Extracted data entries
++++++++++

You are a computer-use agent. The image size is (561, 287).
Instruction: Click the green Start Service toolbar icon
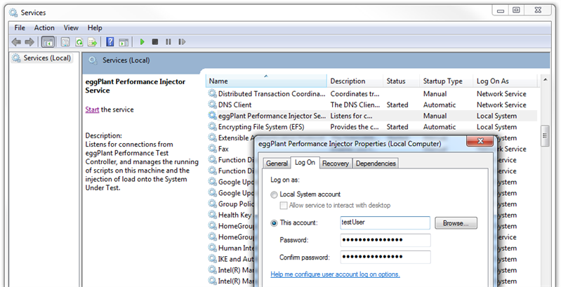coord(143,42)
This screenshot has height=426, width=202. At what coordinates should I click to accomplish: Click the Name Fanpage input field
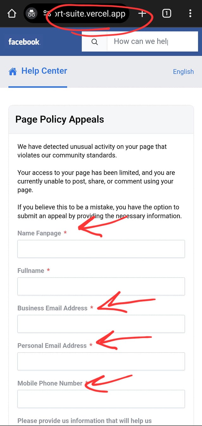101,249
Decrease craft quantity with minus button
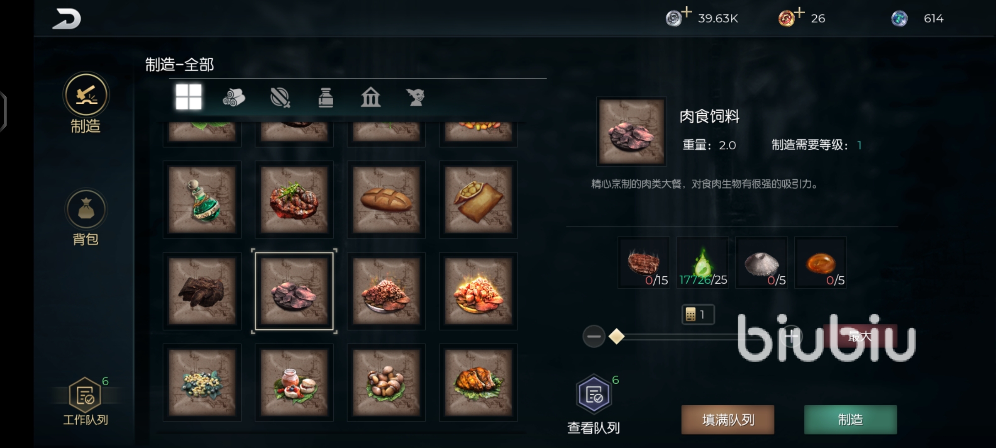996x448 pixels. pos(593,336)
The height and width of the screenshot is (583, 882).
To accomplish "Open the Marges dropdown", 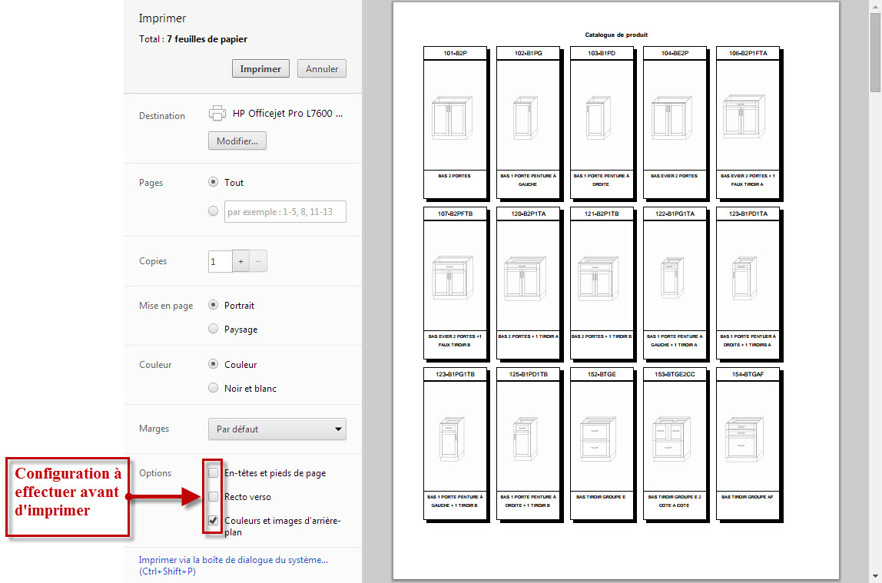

++++++++++

THE TASK: Verbatim output of the entries is required, with each image left out.

YOUR RESPONSE:
You are a computer-use agent. The image size is (561, 287).
Instruction: Click the green Start Service toolbar icon
coord(143,42)
This screenshot has height=426, width=202. At what coordinates should I click to accomplish: Click the Name Fanpage input field
101,249
Decrease craft quantity with minus button
996x448 pixels. pos(593,336)
The height and width of the screenshot is (583, 882).
To accomplish "Open the Marges dropdown", 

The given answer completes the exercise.